Chico & Rita

Chico & Rita

Many of the most successful cartoons and animated films manage to principally target a younger audience whilst maintaining an appeal for the grown ups.

There are, however, the animated features that are produced specifically for a mature market, with such films often exploring contentious grown up issues.

November 19th sees the theatrical release of Chico & Rita, a film that brings together Oscar winning director Fernando Trueba with Spain’s best known designer, Javier Mariscal.

The film follows soulful singer Rita and jazz musician Chico as their love affair and pursuit of success takes them from 1940s Havana to New York.

To celebrate the release of Chico & Rita, we take a look at some of the best animated films to watch without the kids.

Waltz With Bashir

Ari Folman’s Oscar nominated animated documentary about his experiences in the Lebanon War truly pushed forward what the medium was capable of.

The innovative techniques allows for Folman to unleash some hauntingly surreal visuals whilst never losing the connection to the real soldiers whose story is being told.

Persepolis

Based on Marjane Satrapi’s superb autobiographical graphic novel, this tale of the Iranian Revolution could have been a dry, heavy history.

Yet the anarchic teenage Satrapi, more interested in bootleg Michael Jackson tapes than the volatile political situation around her, makes such an engaging protagonist, and the film is  all the more powerful because of it.

A Scanner Darkly

Rotoscoping, or tracing over live action to produce fluid life-like animation, has been around since the 1920s, but Richard Linklater’s startling digital updating of the technique thrust Keanu Reeves and Robert Downey Jr. into a animated world like no other.

Based on the paranoid sci-fi classic by idiosyncratic author Philip K Dick, the story is as mind-melting as the visuals.

The Plague Dogs

Watership Down is often cited a dark work, but the follow up from the same team of animators, also based on a novel by Richard Adams, is one of the bleakest pieces of animation ever produced.

Two dogs escape from a vivisection lab and struggle to survive in the wilderness. Originally marketed as a family film, it sunk without a trace due to its content and is only now being rediscovered.

When The Wind Blows

Nuclear war has been dealt with in all manner of ways in cinema, but animated tale is arguably the saddest.

Based on Raymond Briggs’ graphic novel, it centres on a naïve elderly couple who, when the bomb drops, follow the government’s survival advice to a tee.

Of course, ‘duck and cover’ and make-shift shelters are no help in a nuclear winter and their unfaltering faith in The Powers That Be is absolutely heart-breaking.

Akira

The film that blasted Japanese animation to prominence in the West. While it’s impact may have been lessened by the sheer volume of lesser anime released to cash in on its success, the original tale is still a stunning treat for the eyes.

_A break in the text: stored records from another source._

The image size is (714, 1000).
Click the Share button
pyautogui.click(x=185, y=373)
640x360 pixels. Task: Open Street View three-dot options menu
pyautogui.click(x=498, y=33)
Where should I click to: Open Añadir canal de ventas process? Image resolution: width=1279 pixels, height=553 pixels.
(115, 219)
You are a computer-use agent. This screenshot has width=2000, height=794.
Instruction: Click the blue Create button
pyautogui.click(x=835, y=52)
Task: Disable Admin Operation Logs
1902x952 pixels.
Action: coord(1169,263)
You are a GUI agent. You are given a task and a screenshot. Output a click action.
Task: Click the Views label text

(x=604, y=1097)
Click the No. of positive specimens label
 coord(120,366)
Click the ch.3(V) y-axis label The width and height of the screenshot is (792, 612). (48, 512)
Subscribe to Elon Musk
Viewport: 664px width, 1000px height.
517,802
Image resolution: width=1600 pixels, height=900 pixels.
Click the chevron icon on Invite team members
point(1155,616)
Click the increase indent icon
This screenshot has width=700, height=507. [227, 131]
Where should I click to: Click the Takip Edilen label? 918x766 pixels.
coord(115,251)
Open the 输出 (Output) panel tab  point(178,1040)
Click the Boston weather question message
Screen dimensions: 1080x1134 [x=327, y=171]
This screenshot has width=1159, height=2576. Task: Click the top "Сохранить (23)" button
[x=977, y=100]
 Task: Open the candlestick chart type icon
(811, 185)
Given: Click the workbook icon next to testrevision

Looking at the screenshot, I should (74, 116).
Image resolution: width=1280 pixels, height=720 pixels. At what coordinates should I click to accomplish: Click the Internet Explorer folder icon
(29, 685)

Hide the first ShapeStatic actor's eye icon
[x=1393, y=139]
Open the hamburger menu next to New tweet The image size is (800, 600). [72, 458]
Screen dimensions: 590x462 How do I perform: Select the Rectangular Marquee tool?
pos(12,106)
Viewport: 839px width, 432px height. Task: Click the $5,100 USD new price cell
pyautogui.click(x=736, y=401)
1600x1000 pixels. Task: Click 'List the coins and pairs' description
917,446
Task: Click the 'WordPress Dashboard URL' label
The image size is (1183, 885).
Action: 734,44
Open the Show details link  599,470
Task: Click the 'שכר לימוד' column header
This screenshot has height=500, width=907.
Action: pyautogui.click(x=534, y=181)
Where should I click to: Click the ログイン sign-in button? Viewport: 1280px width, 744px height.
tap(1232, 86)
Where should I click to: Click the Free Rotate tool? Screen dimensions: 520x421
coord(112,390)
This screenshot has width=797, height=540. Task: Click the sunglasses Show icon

The narrative still holds up equally well, starting out a blistering cyberpunk adventure and ending of polemic on humanity’s need to keep evolving and moving forward.

Perfect Blue

If Akira set up the West’s expectations of Japanese animation, Perfect Blue blew them away.

Directed by the Satoshi Kon, who sadly passed away this year, it is a taut realistic thriller in which a Japanese pop idol is stalked by an obsessive fan.

As her life falls apart the lines between fantasy and reality blur and the film reached Hitchcockian levels of tension.

Belleville Rendezvous

Sylvain Chomet followed his Oscar-nominated short The Old Lady and the Pigeons with this beautiful, almost wordless tale of an elderly woman and her faithful dog who goes on a quest to rescue her champion cyclist grandson from the French mafia in time for the Tour de France. It is uniquely French, full of 1920s Gallic style, and has a fantastic jazz soundtrack.

Renaissance

Christian Volckman’s stunning black and white futuristic noir truly has to be seen to be believed. With a purely monochrome colour palate, he creates a stunning dystopian cityscape unlike anything else seen on-screen before.

The Blade Runner style detective story maybe a tad derivative, but it rattles along such a pace you can just drink in the visuals.

Chico & Rita

Oscar winning director Fernando Trueba and Spain’s premier designer Javier Mariscal has teamed up to produce this beautiful Jazz tinged animation. 

A period love story set in the golden age of jazz, chronicling the romance between Chico, a pianist with big ambitions and Rita, a beautiful singer with a stunning voice.

Sweet, funny, affecting and with a killer soundtrack featuring such jazz legends as Thelonious Monk, Cole Porter, Dizzy Gillespie and Freddy Cole.